Testata pan-tilt a ingranaggi. L'operatore comanda gli assi con manopole a mano — ogni movimento si ripete identico fotogramma per fotogramma. Essenziale per inquadrature fisse e movimenti di camera programmati.
Dettagli Tecnici
Testate a ingranaggi professionali come l'Arri Geared Head GH-2 supportano carichi utili fino a 25 kg con un peso proprio di 4,2 kg. Il meccanismo di panoramica opera con un rapporto di trasmissione di 6:1, quello di inclinazione di 5:1. Le ruote manuali sono dotate di frizioni che slittano in caso di sovraccarico, proteggendo il meccanismo.

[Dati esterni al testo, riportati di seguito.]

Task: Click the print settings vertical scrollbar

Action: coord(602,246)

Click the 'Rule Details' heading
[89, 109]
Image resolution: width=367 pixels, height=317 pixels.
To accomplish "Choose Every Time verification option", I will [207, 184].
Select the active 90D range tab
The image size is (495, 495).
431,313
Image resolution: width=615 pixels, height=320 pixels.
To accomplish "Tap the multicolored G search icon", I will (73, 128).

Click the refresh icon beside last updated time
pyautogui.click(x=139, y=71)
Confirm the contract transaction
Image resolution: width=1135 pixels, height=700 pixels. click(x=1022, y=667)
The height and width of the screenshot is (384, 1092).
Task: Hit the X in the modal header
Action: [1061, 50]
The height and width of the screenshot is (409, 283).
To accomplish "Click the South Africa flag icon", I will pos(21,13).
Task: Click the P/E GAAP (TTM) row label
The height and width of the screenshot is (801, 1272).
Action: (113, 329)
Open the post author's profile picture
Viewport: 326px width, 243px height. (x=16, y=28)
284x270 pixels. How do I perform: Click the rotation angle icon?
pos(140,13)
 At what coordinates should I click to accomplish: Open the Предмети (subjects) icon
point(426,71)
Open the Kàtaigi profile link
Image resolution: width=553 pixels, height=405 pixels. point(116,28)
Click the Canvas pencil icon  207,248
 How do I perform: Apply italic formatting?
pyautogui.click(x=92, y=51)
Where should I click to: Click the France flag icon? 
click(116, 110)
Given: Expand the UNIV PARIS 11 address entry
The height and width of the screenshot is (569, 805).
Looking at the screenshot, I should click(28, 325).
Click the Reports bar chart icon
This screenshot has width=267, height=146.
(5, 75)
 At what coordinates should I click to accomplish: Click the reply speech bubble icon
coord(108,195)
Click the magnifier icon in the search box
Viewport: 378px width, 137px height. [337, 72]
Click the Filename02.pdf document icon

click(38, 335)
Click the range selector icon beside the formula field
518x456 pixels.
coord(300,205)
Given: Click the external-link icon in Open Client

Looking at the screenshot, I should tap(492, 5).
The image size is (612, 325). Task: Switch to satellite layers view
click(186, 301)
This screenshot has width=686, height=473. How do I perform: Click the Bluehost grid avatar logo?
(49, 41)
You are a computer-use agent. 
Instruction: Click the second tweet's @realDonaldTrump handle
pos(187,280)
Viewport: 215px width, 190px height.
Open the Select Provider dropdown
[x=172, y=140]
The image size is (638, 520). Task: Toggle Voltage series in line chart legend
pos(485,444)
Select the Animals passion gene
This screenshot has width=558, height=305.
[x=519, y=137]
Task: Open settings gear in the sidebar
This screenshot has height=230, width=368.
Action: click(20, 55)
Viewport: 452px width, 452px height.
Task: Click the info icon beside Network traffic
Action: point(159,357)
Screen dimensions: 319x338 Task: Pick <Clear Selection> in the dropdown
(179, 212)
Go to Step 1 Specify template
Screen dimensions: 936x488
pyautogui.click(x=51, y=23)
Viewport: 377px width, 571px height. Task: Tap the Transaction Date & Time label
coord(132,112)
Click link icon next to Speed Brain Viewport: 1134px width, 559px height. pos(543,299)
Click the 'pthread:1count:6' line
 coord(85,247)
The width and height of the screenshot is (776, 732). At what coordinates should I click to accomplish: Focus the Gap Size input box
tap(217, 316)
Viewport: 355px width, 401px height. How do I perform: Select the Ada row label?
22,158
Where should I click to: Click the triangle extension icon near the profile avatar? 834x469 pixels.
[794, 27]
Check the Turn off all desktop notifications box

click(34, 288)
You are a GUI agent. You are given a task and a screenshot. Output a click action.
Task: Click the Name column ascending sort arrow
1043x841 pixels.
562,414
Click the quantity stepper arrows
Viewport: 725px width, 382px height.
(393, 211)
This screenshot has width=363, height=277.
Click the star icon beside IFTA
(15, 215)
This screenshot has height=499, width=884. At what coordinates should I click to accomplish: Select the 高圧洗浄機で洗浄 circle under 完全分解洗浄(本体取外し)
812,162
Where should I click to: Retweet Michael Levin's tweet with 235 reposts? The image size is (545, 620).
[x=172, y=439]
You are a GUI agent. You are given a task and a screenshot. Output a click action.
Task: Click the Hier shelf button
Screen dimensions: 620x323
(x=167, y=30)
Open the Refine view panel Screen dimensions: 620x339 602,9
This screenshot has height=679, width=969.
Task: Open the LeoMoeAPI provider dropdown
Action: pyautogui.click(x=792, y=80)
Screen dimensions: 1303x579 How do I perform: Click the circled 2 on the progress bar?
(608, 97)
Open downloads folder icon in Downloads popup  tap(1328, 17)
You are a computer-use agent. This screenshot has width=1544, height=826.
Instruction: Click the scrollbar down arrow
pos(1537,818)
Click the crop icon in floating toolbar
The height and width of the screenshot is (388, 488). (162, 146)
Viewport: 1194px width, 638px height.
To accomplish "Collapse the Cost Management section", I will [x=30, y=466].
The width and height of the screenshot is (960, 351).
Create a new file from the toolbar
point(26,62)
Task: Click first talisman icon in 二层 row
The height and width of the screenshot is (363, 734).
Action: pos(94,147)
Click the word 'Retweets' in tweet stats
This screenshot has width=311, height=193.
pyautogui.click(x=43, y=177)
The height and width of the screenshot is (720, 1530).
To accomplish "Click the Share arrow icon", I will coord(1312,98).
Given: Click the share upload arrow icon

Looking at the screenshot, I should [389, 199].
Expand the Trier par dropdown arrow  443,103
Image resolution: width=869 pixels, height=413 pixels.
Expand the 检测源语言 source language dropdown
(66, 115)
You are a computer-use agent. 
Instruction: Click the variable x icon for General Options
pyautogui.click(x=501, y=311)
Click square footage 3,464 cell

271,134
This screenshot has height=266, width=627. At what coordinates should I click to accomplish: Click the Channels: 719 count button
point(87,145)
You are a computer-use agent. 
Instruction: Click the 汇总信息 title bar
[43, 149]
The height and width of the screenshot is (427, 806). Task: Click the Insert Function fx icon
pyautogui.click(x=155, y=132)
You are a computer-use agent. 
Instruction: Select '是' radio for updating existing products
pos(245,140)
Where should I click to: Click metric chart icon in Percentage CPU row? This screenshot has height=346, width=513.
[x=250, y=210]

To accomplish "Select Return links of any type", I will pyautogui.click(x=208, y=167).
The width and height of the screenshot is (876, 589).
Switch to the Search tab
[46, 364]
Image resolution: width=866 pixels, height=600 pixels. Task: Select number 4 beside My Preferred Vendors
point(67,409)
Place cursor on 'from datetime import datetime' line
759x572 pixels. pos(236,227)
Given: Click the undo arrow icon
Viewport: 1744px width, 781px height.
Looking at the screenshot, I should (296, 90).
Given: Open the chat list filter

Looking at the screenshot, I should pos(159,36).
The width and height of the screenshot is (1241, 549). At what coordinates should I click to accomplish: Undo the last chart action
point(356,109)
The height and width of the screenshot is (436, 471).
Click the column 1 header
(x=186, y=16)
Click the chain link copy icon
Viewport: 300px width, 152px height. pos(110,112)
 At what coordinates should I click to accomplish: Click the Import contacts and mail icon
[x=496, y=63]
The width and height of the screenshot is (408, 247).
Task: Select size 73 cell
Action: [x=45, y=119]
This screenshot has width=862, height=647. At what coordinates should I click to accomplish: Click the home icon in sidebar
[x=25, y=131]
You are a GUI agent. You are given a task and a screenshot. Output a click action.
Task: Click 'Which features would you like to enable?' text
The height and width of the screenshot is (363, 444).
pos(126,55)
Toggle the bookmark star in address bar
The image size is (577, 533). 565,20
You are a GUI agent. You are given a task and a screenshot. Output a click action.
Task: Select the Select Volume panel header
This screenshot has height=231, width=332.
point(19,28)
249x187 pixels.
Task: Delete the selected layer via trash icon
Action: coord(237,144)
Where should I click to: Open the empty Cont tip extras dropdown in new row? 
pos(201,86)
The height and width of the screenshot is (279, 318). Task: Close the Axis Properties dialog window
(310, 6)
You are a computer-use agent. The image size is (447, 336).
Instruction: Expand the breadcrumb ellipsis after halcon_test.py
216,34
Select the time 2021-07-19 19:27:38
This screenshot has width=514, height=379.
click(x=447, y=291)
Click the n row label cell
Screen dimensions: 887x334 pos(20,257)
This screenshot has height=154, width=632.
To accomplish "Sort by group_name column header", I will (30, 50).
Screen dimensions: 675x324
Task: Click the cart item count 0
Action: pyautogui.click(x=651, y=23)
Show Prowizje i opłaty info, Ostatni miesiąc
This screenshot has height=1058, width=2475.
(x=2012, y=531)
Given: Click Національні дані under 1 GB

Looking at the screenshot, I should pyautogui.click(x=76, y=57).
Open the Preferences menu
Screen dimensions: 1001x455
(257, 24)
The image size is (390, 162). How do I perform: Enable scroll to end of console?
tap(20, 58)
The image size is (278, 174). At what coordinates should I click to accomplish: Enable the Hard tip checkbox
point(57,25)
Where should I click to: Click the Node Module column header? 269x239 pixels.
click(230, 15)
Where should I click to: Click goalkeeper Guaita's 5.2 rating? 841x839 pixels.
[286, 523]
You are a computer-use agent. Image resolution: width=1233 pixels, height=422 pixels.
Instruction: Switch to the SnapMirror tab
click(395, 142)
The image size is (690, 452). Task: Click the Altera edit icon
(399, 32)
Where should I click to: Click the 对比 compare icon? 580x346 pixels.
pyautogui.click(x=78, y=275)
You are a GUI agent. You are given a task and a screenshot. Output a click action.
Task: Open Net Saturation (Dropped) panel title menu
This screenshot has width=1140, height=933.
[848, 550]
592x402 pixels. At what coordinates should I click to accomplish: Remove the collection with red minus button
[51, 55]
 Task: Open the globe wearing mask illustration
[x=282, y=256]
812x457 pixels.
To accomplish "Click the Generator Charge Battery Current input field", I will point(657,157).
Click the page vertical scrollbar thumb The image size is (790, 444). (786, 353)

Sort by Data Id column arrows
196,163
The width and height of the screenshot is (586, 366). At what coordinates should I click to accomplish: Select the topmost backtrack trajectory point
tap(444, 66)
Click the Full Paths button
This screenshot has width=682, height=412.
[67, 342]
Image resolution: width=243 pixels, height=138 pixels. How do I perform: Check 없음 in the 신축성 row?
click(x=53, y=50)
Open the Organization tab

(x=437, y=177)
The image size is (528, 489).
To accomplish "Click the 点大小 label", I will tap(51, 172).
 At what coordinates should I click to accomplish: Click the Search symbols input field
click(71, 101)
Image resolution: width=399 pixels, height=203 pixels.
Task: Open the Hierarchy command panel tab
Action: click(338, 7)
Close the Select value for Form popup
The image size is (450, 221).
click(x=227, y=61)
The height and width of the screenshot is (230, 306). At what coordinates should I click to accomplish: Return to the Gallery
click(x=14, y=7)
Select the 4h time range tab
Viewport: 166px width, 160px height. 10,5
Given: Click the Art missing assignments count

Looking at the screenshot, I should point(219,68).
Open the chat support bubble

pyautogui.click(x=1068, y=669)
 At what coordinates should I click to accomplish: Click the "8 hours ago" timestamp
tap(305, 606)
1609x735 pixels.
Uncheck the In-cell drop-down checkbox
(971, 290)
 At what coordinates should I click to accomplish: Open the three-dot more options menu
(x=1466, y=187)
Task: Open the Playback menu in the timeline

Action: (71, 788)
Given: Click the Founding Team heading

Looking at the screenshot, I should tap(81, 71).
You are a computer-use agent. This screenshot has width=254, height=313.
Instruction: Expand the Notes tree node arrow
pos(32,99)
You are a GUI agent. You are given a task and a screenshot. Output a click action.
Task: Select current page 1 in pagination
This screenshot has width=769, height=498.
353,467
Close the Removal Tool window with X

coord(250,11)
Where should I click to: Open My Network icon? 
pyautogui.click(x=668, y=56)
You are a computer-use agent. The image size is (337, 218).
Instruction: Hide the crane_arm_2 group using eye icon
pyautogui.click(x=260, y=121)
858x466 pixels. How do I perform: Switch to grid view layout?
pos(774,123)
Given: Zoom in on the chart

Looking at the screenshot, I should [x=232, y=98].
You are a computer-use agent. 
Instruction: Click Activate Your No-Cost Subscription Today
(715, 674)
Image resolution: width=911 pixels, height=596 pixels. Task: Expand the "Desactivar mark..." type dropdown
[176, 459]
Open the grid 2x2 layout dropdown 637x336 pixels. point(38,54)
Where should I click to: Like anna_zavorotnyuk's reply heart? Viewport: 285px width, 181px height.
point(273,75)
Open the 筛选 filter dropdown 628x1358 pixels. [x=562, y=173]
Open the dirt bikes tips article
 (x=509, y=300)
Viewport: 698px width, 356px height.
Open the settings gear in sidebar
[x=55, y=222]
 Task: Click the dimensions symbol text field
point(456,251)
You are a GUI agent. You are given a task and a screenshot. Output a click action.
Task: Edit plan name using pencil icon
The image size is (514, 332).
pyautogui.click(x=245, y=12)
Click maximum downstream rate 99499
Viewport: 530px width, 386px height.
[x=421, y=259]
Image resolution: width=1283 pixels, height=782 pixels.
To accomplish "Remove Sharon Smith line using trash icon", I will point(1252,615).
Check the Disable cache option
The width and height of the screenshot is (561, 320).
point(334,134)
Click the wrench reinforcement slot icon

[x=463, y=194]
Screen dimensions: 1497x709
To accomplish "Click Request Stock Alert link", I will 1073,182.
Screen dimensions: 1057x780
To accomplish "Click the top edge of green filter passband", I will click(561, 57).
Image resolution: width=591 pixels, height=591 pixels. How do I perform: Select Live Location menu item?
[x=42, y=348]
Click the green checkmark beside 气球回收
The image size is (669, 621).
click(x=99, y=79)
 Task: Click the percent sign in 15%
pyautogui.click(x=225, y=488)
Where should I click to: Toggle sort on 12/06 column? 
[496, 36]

Sistemi di controbilanciamento integrati compensano il peso della telecamera tramite meccanismi a molla. I modelli di alta qualità presentano ingranaggi con cuscinetti a sfera in acciaio temprato e alloggiamenti resistenti alla corrosione in leghe di alluminio.
Storia e Sviluppo
La prima testata a ingranaggi commerciale fu creata nel 1935 dalla Mitchell Camera Corporation per le loro cineprese da studio da 35 mm. L'azienda tedesca Arri sviluppò nel 1982 la GH-1 come prima testata a ingranaggi compatta per produzioni da 16 mm. Nel 1995 seguì la rivoluzionaria GH-2, che con la sua struttura modulare e il peso ridotto stabilì lo standard per le moderne testate a ingranaggi. Dal 2010 dominano i sistemi a supporto elettronico come l'Arri SRH-3, che combinano precisione meccanica con motori per il controllo remoto.
Uso Pratico nel Cinema
Le testate a ingranaggi sono indispensabili per movimenti di macchina precisi su binari o per riprese macro, dove minimi spostamenti dell'immagine risultano disturbanti. In "Blade Runner 2049" (2017), il DoP Roger Deakins utilizzò testate a ingranaggi per aggiustamenti di inquadratura millimetrici durante complesse riprese di miniature. Le produzioni in studio le impiegano per sequenze "talking head", poiché altezza e angolazione della telecamera possono essere regolate durante le riprese senza interrompere la registrazione. L'ammortizzazione meccanica elimina le microvibrazioni inevitabili con il controllo manuale diretto.
Confronto e Alternative
A differenza delle testate fluide, le testate a ingranaggi non consentono movimenti di macchina fluidi durante la ripresa, ma servono esclusivamente per il posizionamento. Le testate remote come la Libra Head o la Technocrane SuperTechno combinano la precisione degli ingranaggi con il movimento motorizzato. Per lavori documentaristici, le testate fluide sono più flessibili, mentre le testate a ingranaggi rimangono insostituibili in condizioni di studio controllate e per riprese tecniche. I moderni sistemi gimbal stanno sostituendo sempre più le testate a ingranaggi nelle produzioni a mano, ma non raggiungono la loro precisione meccanica in setup statici.